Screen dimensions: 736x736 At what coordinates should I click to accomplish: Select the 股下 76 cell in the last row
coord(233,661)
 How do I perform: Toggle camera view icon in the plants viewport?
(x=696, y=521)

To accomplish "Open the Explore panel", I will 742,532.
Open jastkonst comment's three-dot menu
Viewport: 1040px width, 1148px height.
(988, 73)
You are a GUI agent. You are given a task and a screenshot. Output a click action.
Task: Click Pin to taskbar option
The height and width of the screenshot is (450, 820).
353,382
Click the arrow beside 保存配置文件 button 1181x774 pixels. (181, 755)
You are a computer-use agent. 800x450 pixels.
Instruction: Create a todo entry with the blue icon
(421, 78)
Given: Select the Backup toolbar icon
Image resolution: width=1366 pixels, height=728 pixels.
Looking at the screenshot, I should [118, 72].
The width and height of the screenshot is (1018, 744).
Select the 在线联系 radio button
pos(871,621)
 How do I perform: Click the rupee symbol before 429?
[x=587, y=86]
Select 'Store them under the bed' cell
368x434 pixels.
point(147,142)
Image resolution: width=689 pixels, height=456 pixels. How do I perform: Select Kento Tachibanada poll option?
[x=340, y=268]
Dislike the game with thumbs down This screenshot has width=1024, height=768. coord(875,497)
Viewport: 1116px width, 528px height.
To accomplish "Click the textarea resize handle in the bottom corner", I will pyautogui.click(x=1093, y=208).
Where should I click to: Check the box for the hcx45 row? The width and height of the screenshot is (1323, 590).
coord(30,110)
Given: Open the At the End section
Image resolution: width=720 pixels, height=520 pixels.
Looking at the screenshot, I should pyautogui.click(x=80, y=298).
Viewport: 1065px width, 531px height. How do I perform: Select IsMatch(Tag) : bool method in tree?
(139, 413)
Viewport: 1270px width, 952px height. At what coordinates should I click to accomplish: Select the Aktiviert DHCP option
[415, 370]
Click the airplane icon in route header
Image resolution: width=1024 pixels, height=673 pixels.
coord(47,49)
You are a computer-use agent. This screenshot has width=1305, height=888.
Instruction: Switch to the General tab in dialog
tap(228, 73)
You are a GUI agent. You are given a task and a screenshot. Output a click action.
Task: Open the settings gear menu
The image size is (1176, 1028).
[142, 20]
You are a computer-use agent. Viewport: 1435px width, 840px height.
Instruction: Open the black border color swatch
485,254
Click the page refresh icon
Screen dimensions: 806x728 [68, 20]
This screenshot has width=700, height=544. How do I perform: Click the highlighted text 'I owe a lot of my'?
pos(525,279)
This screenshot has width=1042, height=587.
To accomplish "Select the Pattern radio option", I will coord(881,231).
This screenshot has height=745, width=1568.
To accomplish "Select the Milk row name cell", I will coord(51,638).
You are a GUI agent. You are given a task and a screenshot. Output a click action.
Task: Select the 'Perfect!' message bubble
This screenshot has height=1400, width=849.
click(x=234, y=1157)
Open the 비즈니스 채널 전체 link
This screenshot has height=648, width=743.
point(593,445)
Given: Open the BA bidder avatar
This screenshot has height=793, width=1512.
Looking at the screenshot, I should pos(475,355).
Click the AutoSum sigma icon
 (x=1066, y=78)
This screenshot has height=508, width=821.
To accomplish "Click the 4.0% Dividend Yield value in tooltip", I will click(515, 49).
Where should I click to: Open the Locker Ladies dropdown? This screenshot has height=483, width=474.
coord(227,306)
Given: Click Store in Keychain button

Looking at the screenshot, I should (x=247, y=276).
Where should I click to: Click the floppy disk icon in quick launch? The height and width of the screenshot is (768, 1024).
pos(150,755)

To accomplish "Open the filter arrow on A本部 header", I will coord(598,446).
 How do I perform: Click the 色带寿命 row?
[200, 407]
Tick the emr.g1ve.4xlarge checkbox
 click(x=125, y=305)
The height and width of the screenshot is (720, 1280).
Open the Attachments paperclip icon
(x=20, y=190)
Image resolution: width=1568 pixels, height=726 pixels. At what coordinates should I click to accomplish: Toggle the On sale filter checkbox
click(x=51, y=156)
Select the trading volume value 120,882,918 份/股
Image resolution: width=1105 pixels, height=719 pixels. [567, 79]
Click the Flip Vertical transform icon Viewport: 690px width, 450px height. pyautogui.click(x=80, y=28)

---------------

The records must each be output verbatim, with nothing left out.

### Response to this task
Screen dimensions: 736x736 At what coordinates should I click to accomplish: Select the 股下 76 cell in the last row
coord(233,661)
 How do I perform: Toggle camera view icon in the plants viewport?
(x=696, y=521)

To accomplish "Open the Explore panel", I will 742,532.
Open jastkonst comment's three-dot menu
Viewport: 1040px width, 1148px height.
(988, 73)
You are a GUI agent. You are given a task and a screenshot. Output a click action.
Task: Click Pin to taskbar option
The height and width of the screenshot is (450, 820).
353,382
Click the arrow beside 保存配置文件 button 1181x774 pixels. (181, 755)
You are a computer-use agent. 800x450 pixels.
Instruction: Create a todo entry with the blue icon
(421, 78)
Given: Select the Backup toolbar icon
Image resolution: width=1366 pixels, height=728 pixels.
Looking at the screenshot, I should [118, 72].
The width and height of the screenshot is (1018, 744).
Select the 在线联系 radio button
pos(871,621)
 How do I perform: Click the rupee symbol before 429?
[x=587, y=86]
Select 'Store them under the bed' cell
368x434 pixels.
point(147,142)
Image resolution: width=689 pixels, height=456 pixels. How do I perform: Select Kento Tachibanada poll option?
[x=340, y=268]
Dislike the game with thumbs down This screenshot has width=1024, height=768. coord(875,497)
Viewport: 1116px width, 528px height.
To accomplish "Click the textarea resize handle in the bottom corner", I will pyautogui.click(x=1093, y=208).
Where should I click to: Check the box for the hcx45 row? The width and height of the screenshot is (1323, 590).
coord(30,110)
Given: Open the At the End section
Image resolution: width=720 pixels, height=520 pixels.
Looking at the screenshot, I should pyautogui.click(x=80, y=298).
Viewport: 1065px width, 531px height. How do I perform: Select IsMatch(Tag) : bool method in tree?
(139, 413)
Viewport: 1270px width, 952px height. At what coordinates should I click to accomplish: Select the Aktiviert DHCP option
[415, 370]
Click the airplane icon in route header
Image resolution: width=1024 pixels, height=673 pixels.
coord(47,49)
You are a computer-use agent. This screenshot has width=1305, height=888.
Instruction: Switch to the General tab in dialog
tap(228, 73)
You are a GUI agent. You are given a task and a screenshot. Output a click action.
Task: Open the settings gear menu
The image size is (1176, 1028).
[142, 20]
You are a computer-use agent. Viewport: 1435px width, 840px height.
Instruction: Open the black border color swatch
485,254
Click the page refresh icon
Screen dimensions: 806x728 [68, 20]
This screenshot has width=700, height=544. How do I perform: Click the highlighted text 'I owe a lot of my'?
pos(525,279)
This screenshot has width=1042, height=587.
To accomplish "Select the Pattern radio option", I will coord(881,231).
This screenshot has height=745, width=1568.
To accomplish "Select the Milk row name cell", I will coord(51,638).
You are a GUI agent. You are given a task and a screenshot. Output a click action.
Task: Select the 'Perfect!' message bubble
This screenshot has height=1400, width=849.
click(x=234, y=1157)
Open the 비즈니스 채널 전체 link
This screenshot has height=648, width=743.
point(593,445)
Given: Open the BA bidder avatar
This screenshot has height=793, width=1512.
Looking at the screenshot, I should pos(475,355).
Click the AutoSum sigma icon
 (x=1066, y=78)
This screenshot has height=508, width=821.
To accomplish "Click the 4.0% Dividend Yield value in tooltip", I will click(515, 49).
Where should I click to: Open the Locker Ladies dropdown? This screenshot has height=483, width=474.
coord(227,306)
Given: Click Store in Keychain button

Looking at the screenshot, I should (x=247, y=276).
Where should I click to: Click the floppy disk icon in quick launch? The height and width of the screenshot is (768, 1024).
pos(150,755)

To accomplish "Open the filter arrow on A本部 header", I will coord(598,446).
 How do I perform: Click the 色带寿命 row?
[200, 407]
Tick the emr.g1ve.4xlarge checkbox
 click(x=125, y=305)
The height and width of the screenshot is (720, 1280).
Open the Attachments paperclip icon
(x=20, y=190)
Image resolution: width=1568 pixels, height=726 pixels. At what coordinates should I click to accomplish: Toggle the On sale filter checkbox
click(x=51, y=156)
Select the trading volume value 120,882,918 份/股
Image resolution: width=1105 pixels, height=719 pixels. [567, 79]
Click the Flip Vertical transform icon Viewport: 690px width, 450px height. pyautogui.click(x=80, y=28)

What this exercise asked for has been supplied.